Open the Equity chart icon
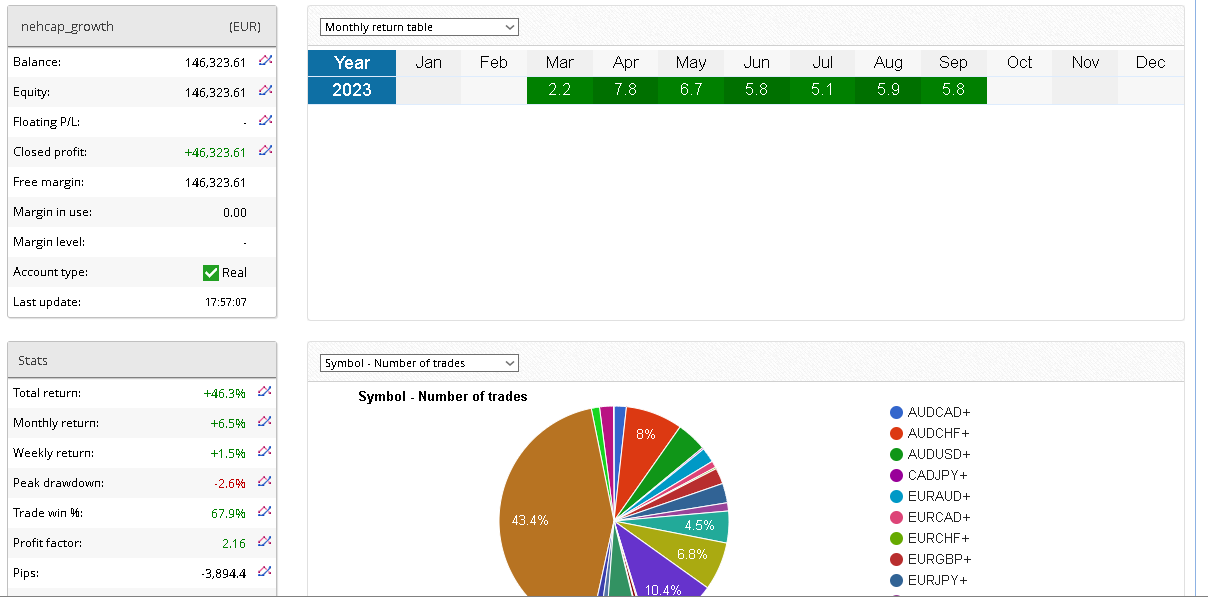This screenshot has width=1208, height=600. 265,91
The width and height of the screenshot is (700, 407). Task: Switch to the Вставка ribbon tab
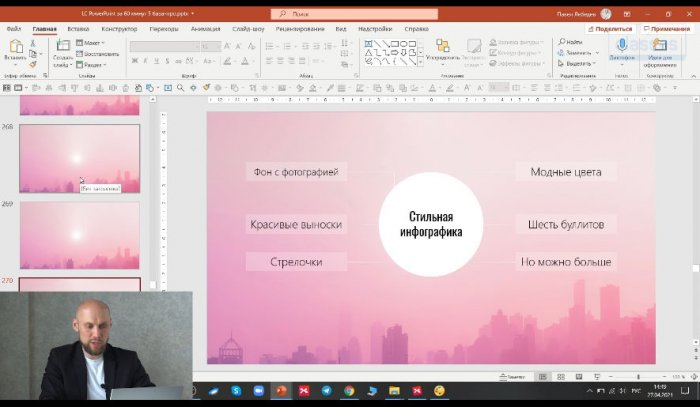[x=78, y=29]
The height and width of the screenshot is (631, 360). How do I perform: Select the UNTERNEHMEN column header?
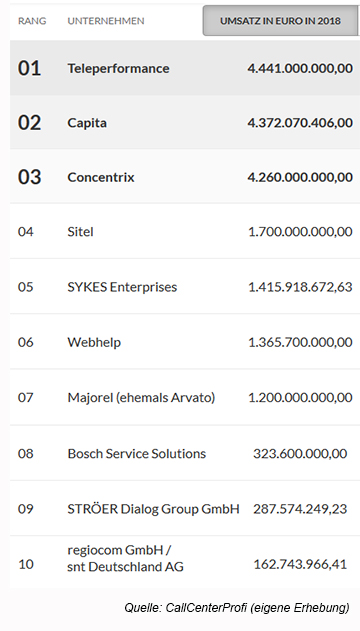(x=106, y=21)
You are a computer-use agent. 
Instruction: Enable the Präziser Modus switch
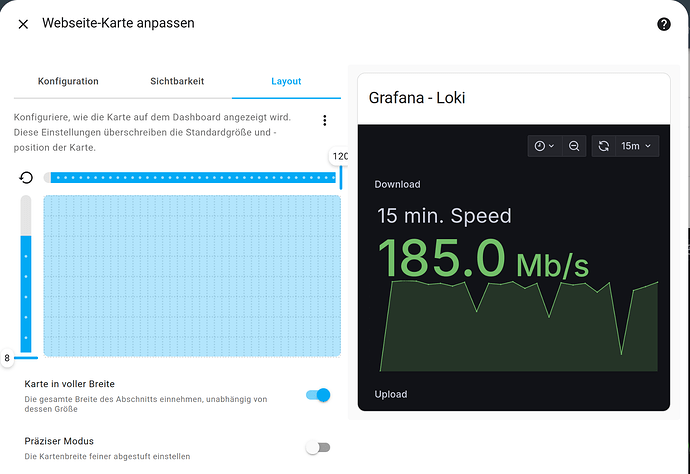click(x=318, y=448)
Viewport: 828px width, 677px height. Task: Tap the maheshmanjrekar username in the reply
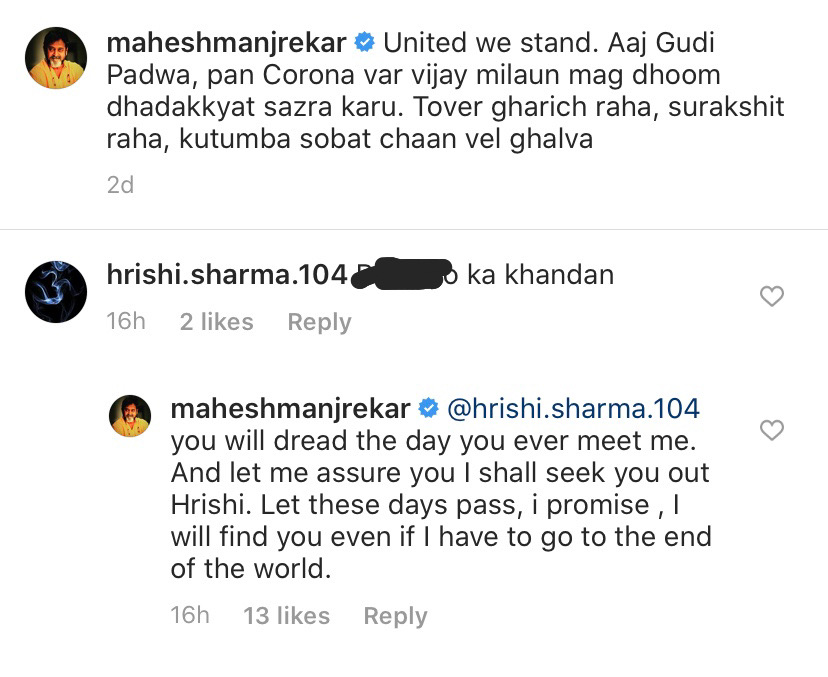coord(290,409)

**********

## To do:
Repeat the lines from the line containing "You are a computer-use agent." through the end of the material above exactly, with no pictures and nothing else.

## Expected output:
You are a computer-use agent. 
Instruction: Enable the Präziser Modus switch
click(x=318, y=448)
Viewport: 828px width, 677px height. Task: Tap the maheshmanjrekar username in the reply
coord(290,409)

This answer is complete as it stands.